In the wrong place, at the wrong time, but on the right path.

Martin O’Rourke’s tragic but belatedly hopeful life was summed up by Fr Derek Farrell at the 24-year-old’s funeral, eight days after he was shot dead by a hitman who targeted a gangland figure but killed an innocent man.

There were desperate scenes of grief at St Michan’s Church in the centre of Dublin city as Martin’s coffin was carried from the hearse.

A relative fell to her knees pleading for the sight she was seeing not to be real. Martin’s nieces, clutching a precious framed photo of their uncle, cried too.

Then his two-year-old son, Michael, began to sob in the arms of his grandmother, the distress around him finally proving too much.
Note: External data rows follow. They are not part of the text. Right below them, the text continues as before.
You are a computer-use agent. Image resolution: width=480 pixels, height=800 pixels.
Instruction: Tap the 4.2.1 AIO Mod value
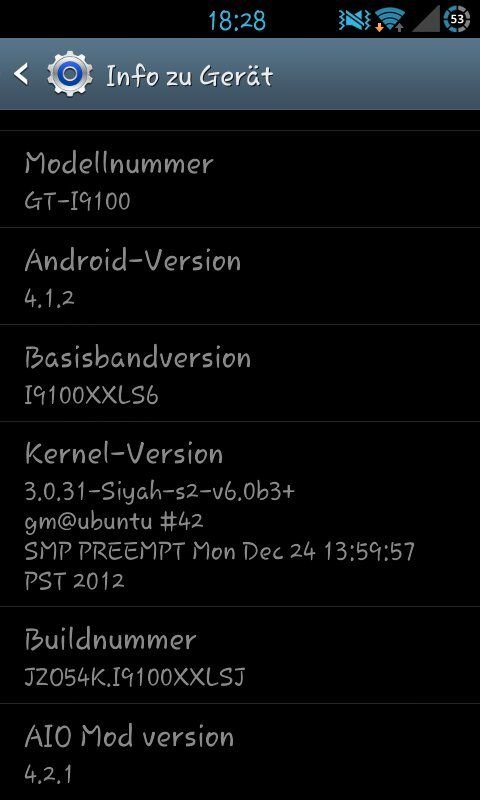coord(47,774)
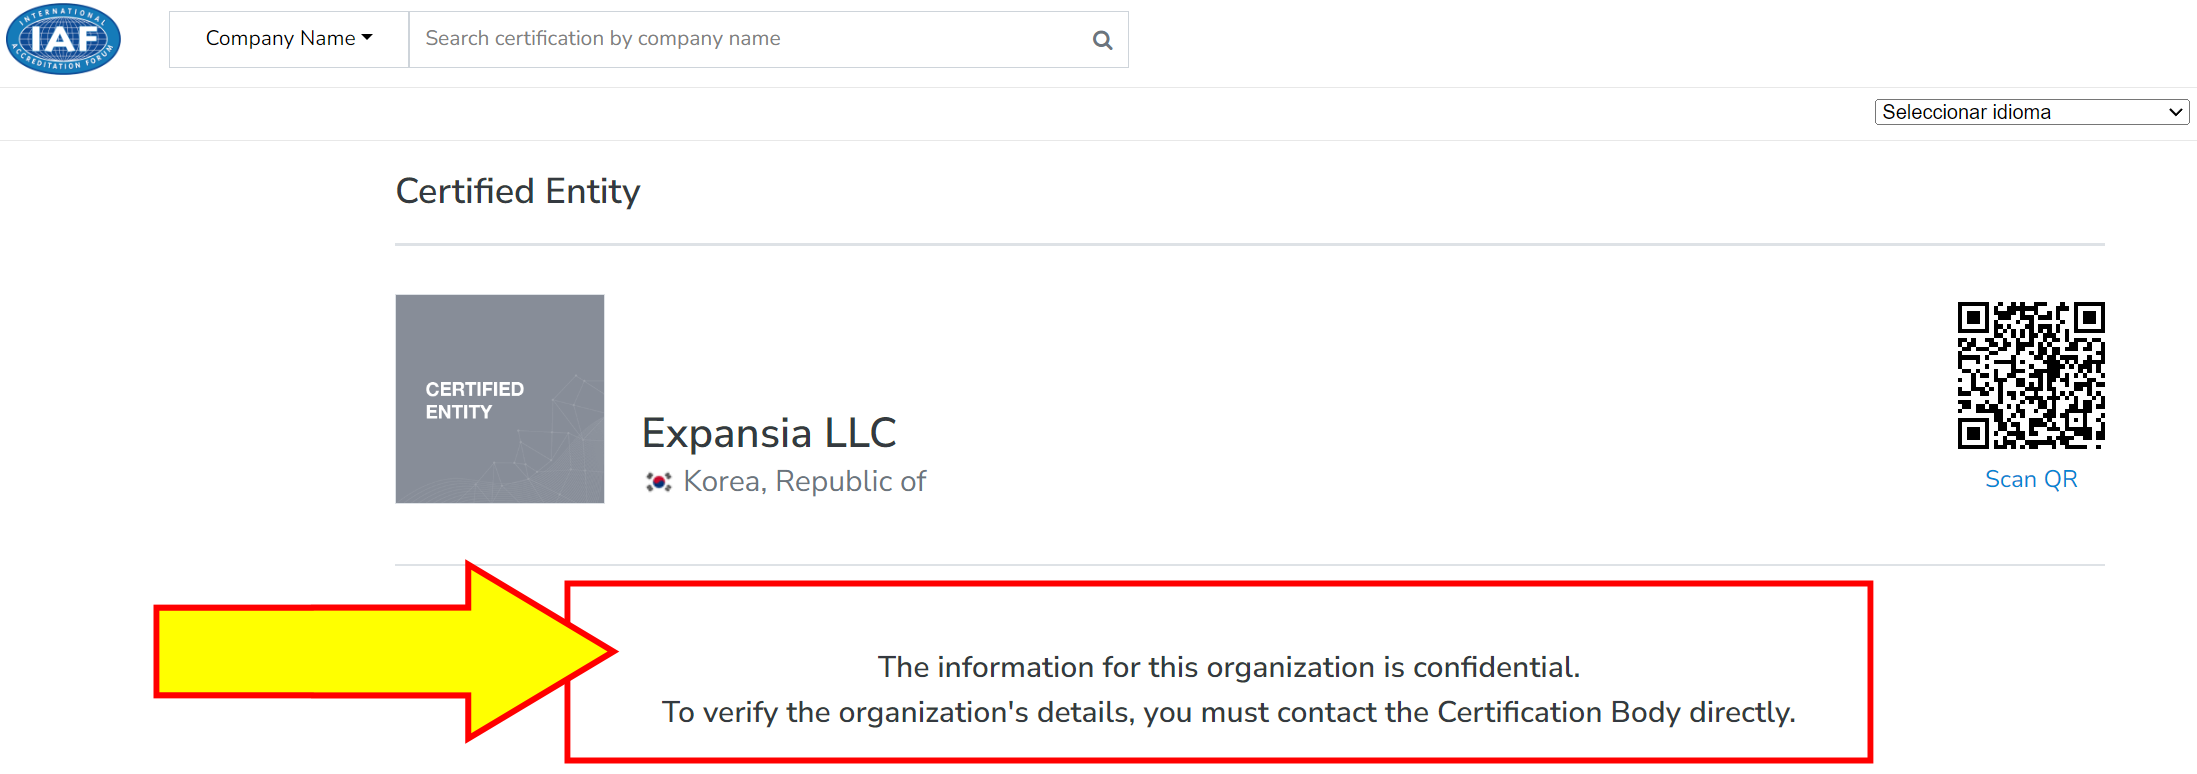This screenshot has height=774, width=2197.
Task: Click the search magnifier icon
Action: click(x=1102, y=40)
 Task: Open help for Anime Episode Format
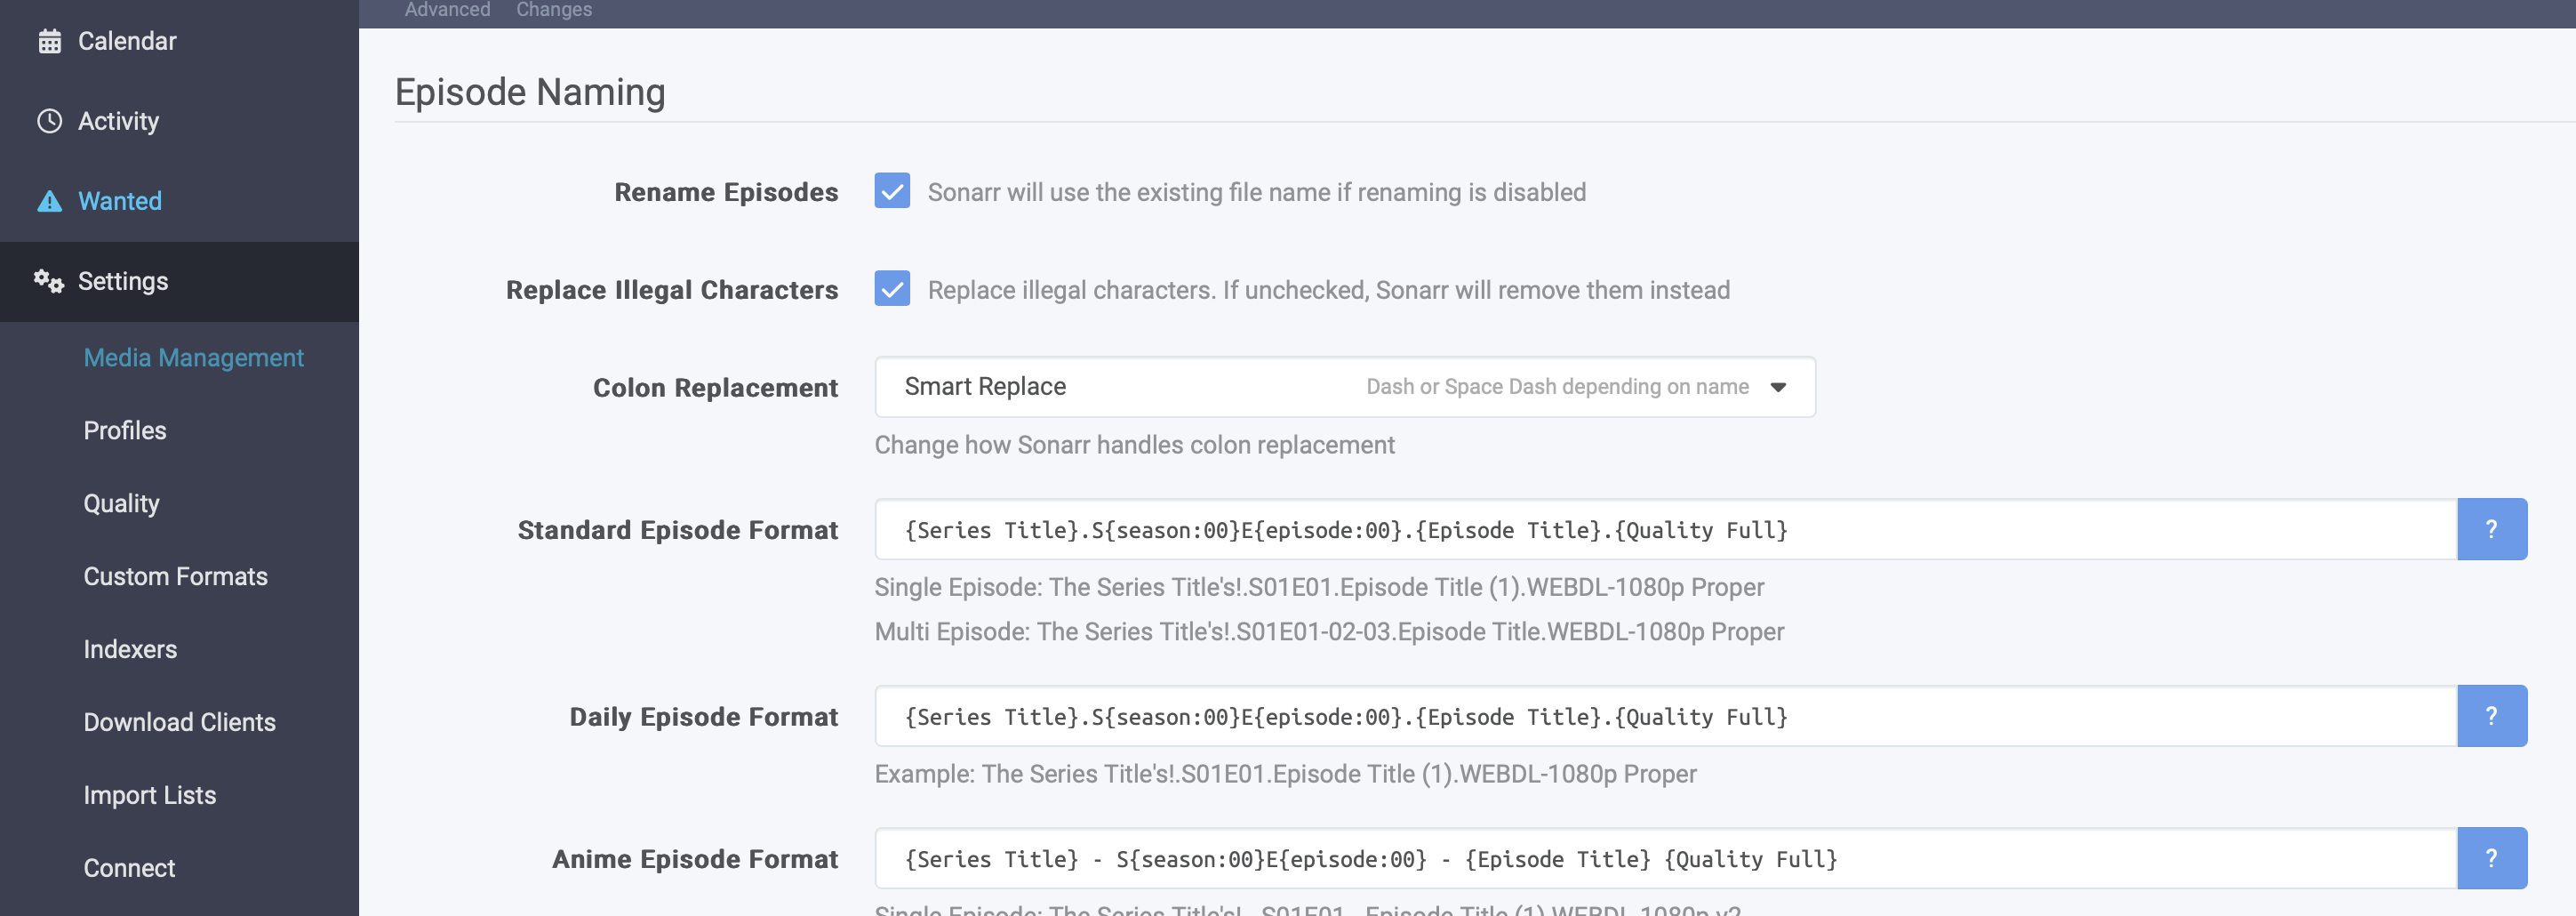(2490, 858)
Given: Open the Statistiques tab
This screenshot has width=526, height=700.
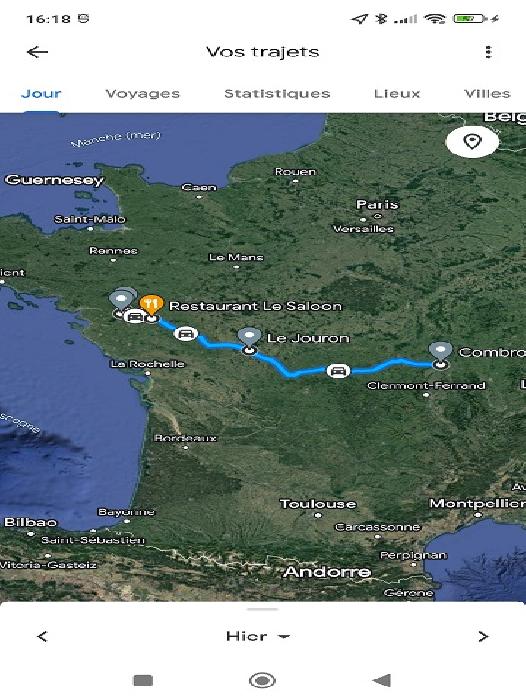Looking at the screenshot, I should coord(277,94).
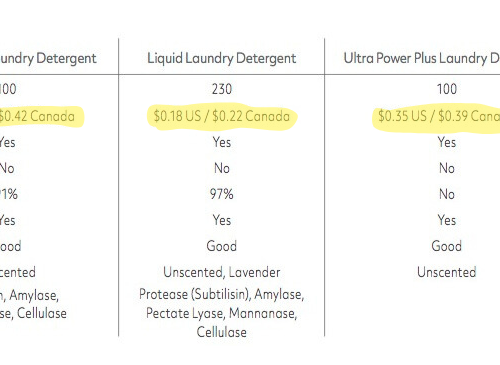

Martin’s fiancée, Angelina Power, expecting their fourth child in the autumn, held their four-year-old daughter, Angela, tight by the hand and tried to reassure her. Only baby Martin, just eight months old and cuddled by his aunt, was spared the realisation of the pain gripping his family.

His father knew too much about death. Martin’s brother, Michael ‘Rocky’; his mother, Mary; and father, Patrick ‘Podge’, had all gone before him and Martin had been warned by those who helped him fight his addiction demons that he was putting his own life in jeopardy.

Martin listened, the mourners heard, and was turning his life around, going back to education, due to start a drug rehabilitation course and aiming to move out of homeless accommodation into a flat with Angelina and the children.

“When offered the view that ‘any man can be a father but it takes a real man to be a daddy’, it inspired Martin with a motivation for the new direction in his life,” Fr Farrell said.

Now those with power needed to listen. It was no harm, then, that Taoiseach Enda Kenny had slipped quietly into the congregation to hear the priest plead for investment in “sports clubs, youth clubs, community guards, community centres, community groups, outreach workers, training centres and drug treatment, and rehabilitation centres”.

Martin had begun coming to terms with his losses, writing a poem to his late mother that began: “Hey mam, every day I bless your picture/It makes me feel ok, cause it feels like I’m with you.”

He used to sing the song ‘Daddy’s Girl’ to his first-born, Angela, and the record was played as the funeral Mass drew to an end. Little Angela was gently twirled around by her auntie to the familiar tune and she didn’t cry. Not yet.